Each component in each sample is assigned an index (e.g., i or j) such that aξ,i specifies the abundance of component i in sample ξ. Analysis of each sample ξ thus generates signals with intensities sξ,i that depend on four factors: (I) the abundance (aα,i and/or aβ,i) of component i in sample α and/or β respectively; (II) the fractional aliquot (bγ, bα or bβ, more fully described in Supplemental Section A2.1) of samples α and β that is analyzed; (III) the fraction τξ of material from sample ξ that is recovered after workup and introduced to the analytical instrument; and (IV) the response factor (εi) of each component. The factor τξ specifically describes the total yield after losses that are the same for each component of the sample (e.g., due to spills). In practice, it is usually quite difficult to perform parallel analyses that are all characterized by the identical τξ value. The analyte response factor εi describes the characteristic effects of the physico-chemical properties of each component i on the strength of its signal and can include factors such as quantum yield in fluorescence detection or ionization and fragmentation efficiencies at various stages of tandem mass spectrometry analysis. For many quantitation approaches, including REQUIEM, the sample-to-sample constancy of εi is required, and typically assumed [7]. However, REQUIEM does not require any knowledge regarding the absolute or relative magnitudes of the response factors.

An example contrasting REQUIEM analysis with conventional analysis is illustrated in Table 1. The top portion of the Table (Experimental System) describes the amount of each component of a completely defined set to be analyzed. The rightmost column shows the intended results of the REQUIEM experiment, i.e., the true α:β fold-change for each component. The second section of the Table (Observable Data) describes all of the information that is observable unless the analyst has prior knowledge of the recovery and/or response factors. Each abundance value in the first two columns of the Experimental System section is multiplied by the corresponding analyte response factor εi, sample recovery factor τξ, and aliquot factor bξ (defined in Supplemental Section A2.1 and applied using Equations A2a and A2b) to get the Raw Signal Intensities for samples α and β. In more conventional approaches, the knowledge required to obtain accurate fold-changes is provided by using internal standards or metabolic labeling. Because of the recovery factors τα and τβ are not identical, the fold-changes (rightmost column) calculated directly from these raw signal values deviate substantially from their true values. The raw values are normalized by dividing by the total signal for each sample. This normalization also contributes to the inaccuracies in the fold-changes. Because component 3 has an unusually large response factor and happens to be more abundant in the β sample, the total raw signal for this sample is nearly twice that for the α sample. Thus, normalization leads to a greater decrease in signal magnitude for sample β than for sample α, inflating the fold-change (rightmost column). This illustrates how fold-changes that are directly calculated using raw or normalized signals are subject to error when no internal standard is used.

Table 1.

Simulated REQUIEM experiment (completely linear, no noise).

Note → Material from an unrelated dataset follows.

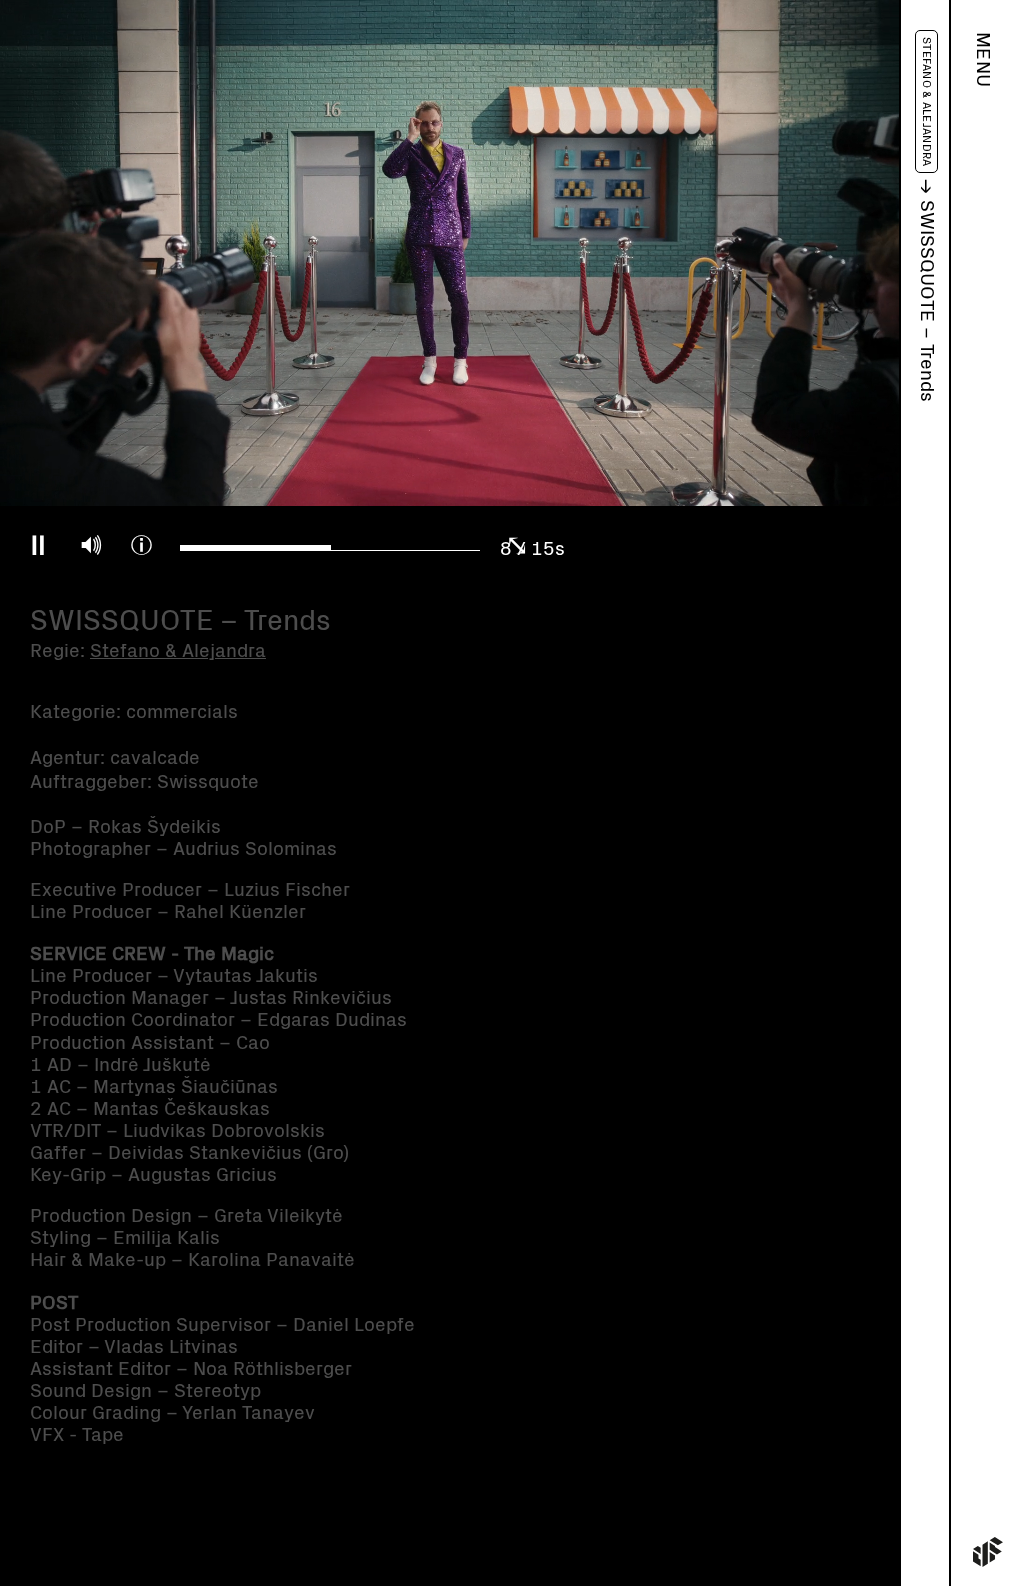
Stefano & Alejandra (926, 101)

Experimental System (True Values)

Component α amount β amount aεi Actual ratio (xi)

1 338.83 135.49 25 2.501
2 31.00 289.67 19 0.107
3 180.36 494.84 86 0.364
4 418.72 190.08 34 2.203

bRecovery Factors

τα τβ τγ
0.11 0.14 0.22

cAnalysis Aliquots

bα bβ bγ
0.5 0.5 0.5

Observable Data

Raw Signal Intensities

Component α Signal β Signal γ Signal Calculated ratio (i)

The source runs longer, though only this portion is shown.